To do: Run through the records and, wherever a line holds the word "image", return that line.

Entries supplied:
********

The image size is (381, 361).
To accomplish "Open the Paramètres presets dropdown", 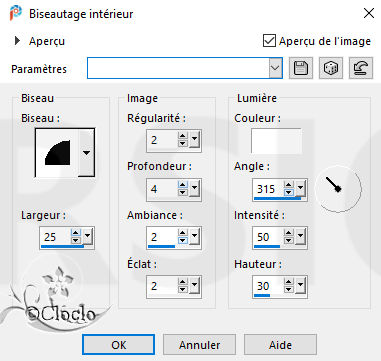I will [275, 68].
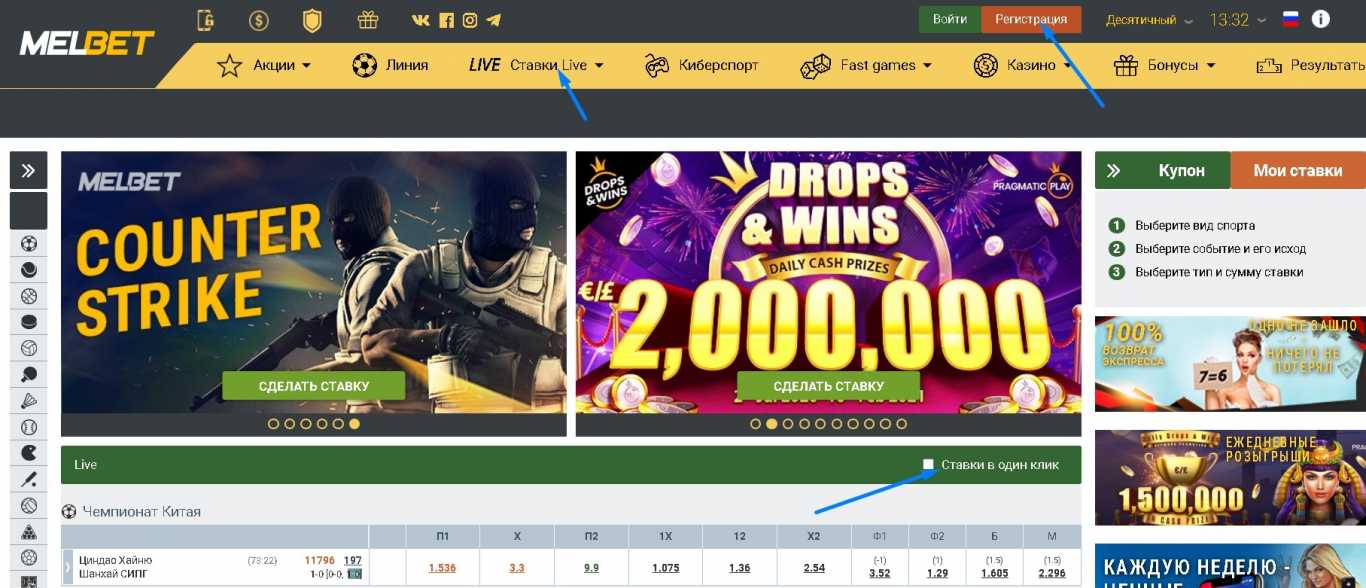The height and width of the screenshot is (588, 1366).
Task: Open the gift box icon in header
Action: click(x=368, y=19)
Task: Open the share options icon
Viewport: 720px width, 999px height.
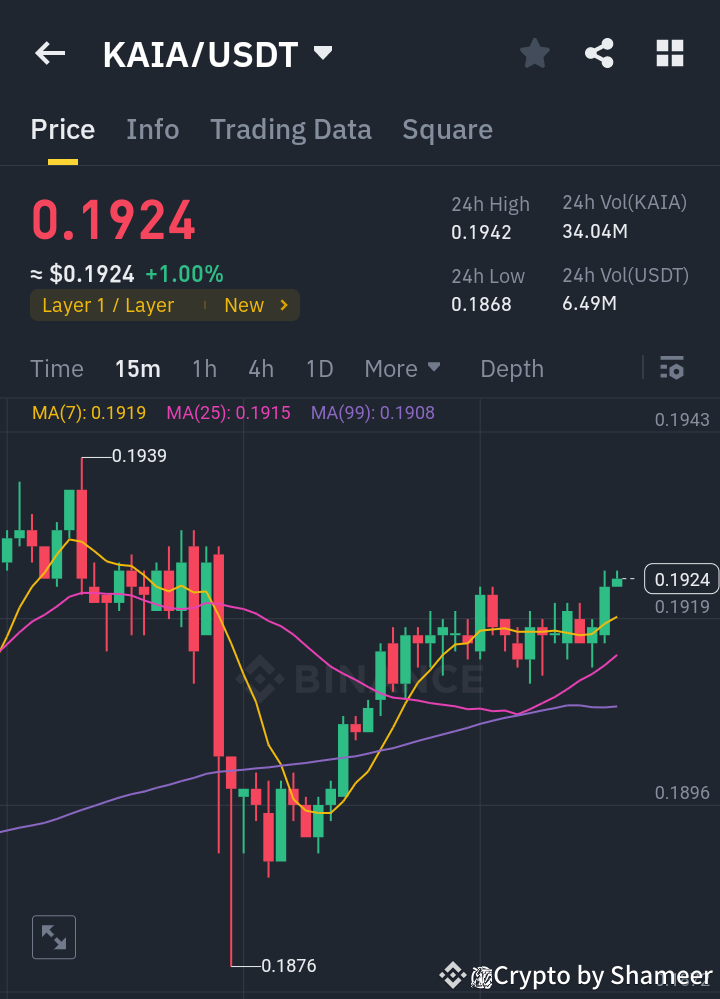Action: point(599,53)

********

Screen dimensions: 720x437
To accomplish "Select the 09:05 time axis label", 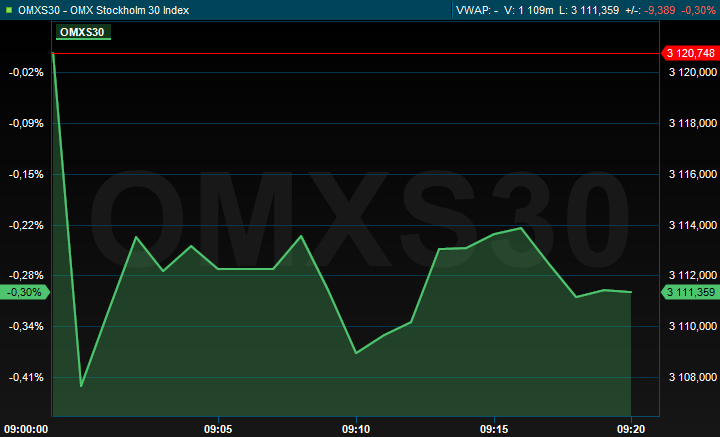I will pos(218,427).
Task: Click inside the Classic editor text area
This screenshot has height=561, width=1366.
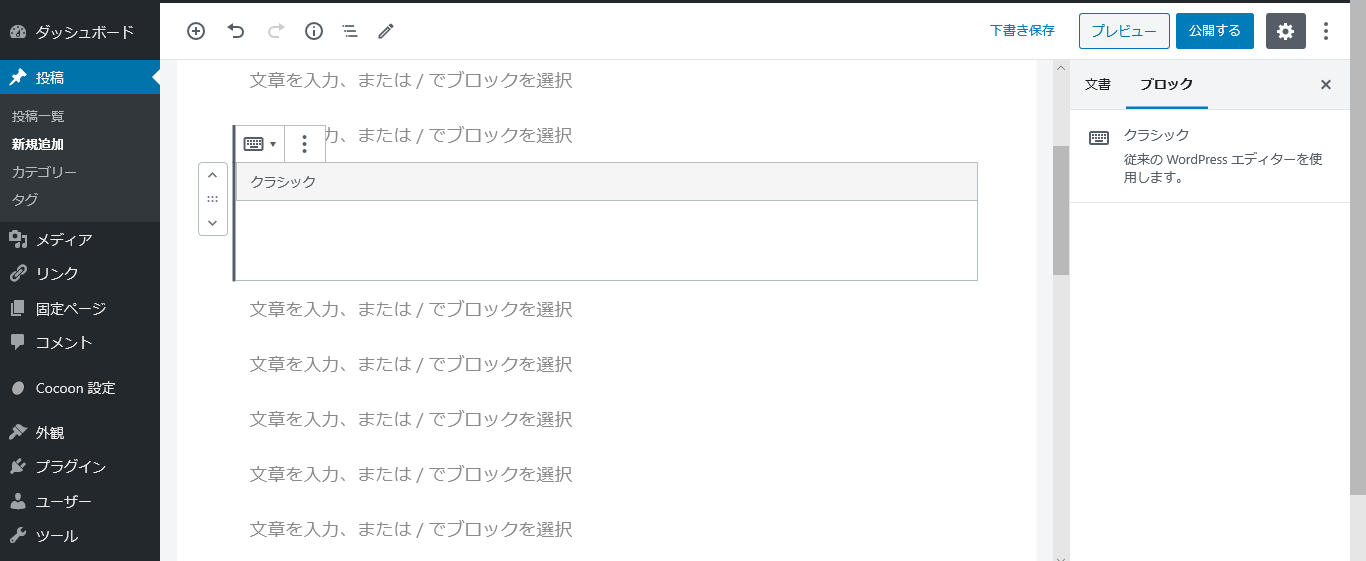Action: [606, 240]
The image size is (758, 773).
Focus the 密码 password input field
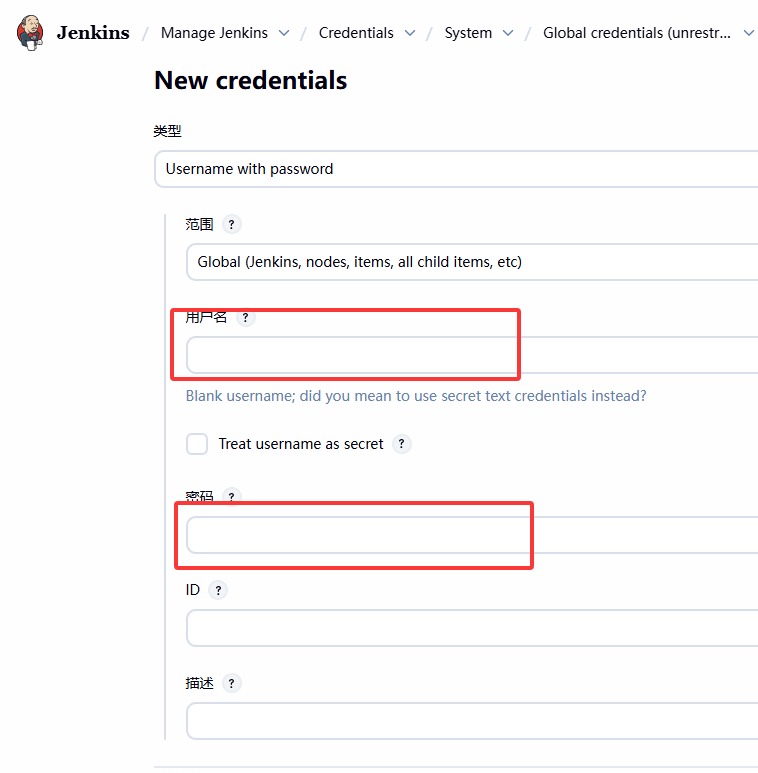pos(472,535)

********

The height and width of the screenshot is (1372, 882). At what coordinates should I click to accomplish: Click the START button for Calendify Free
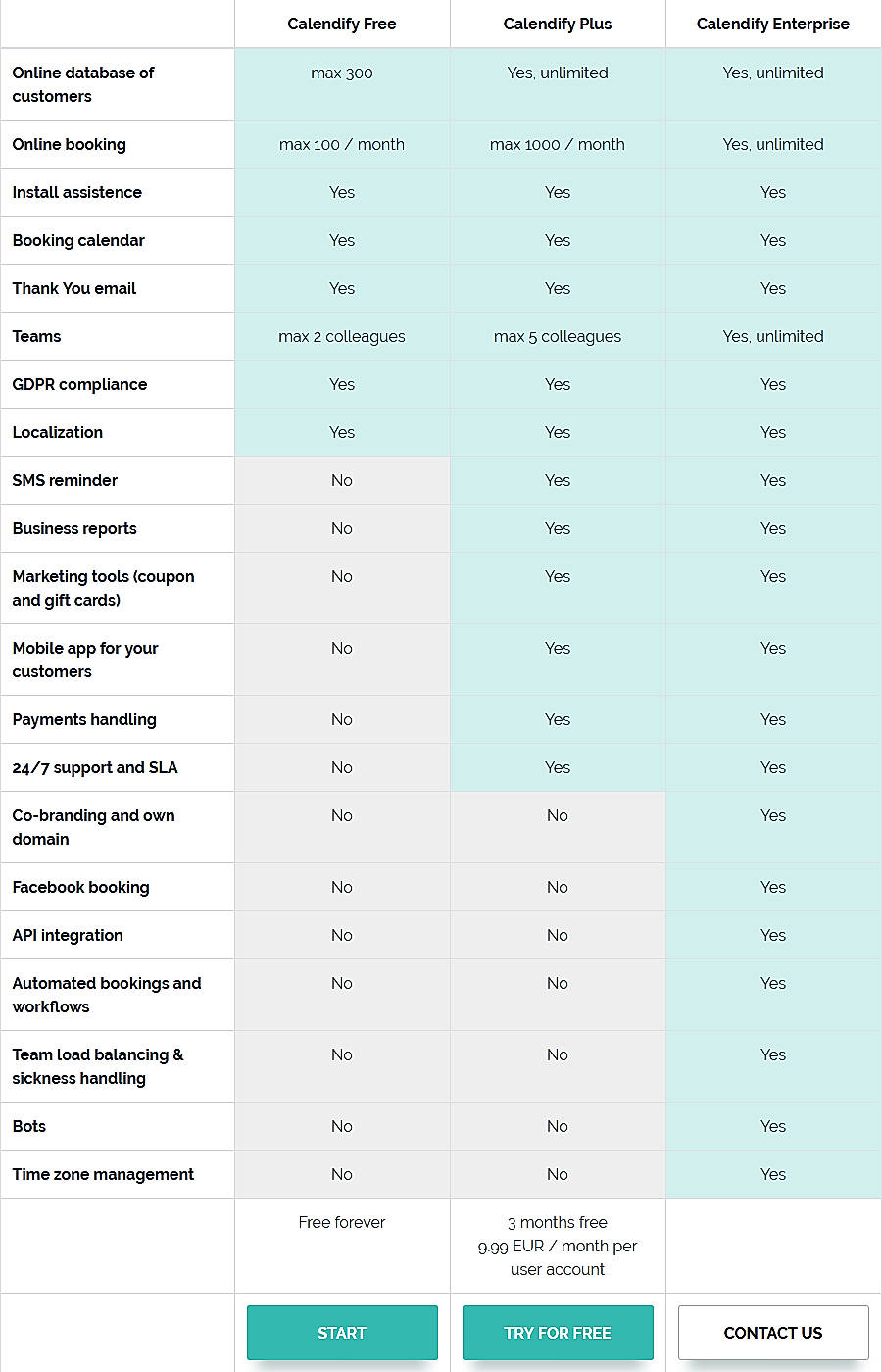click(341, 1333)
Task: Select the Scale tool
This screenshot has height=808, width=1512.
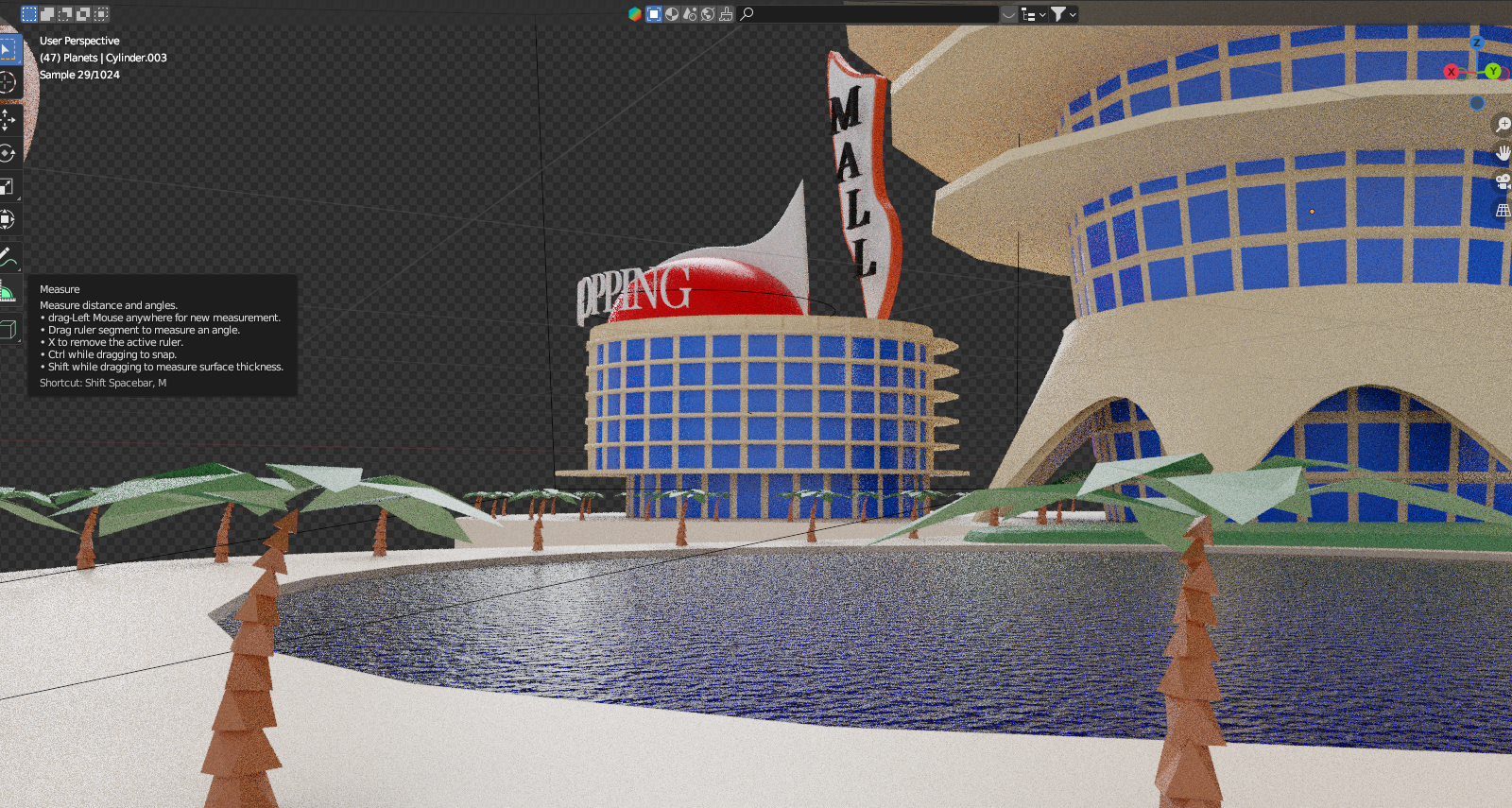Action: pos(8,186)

********

Expected output:
The image size is (381, 361).
The image size is (758, 773).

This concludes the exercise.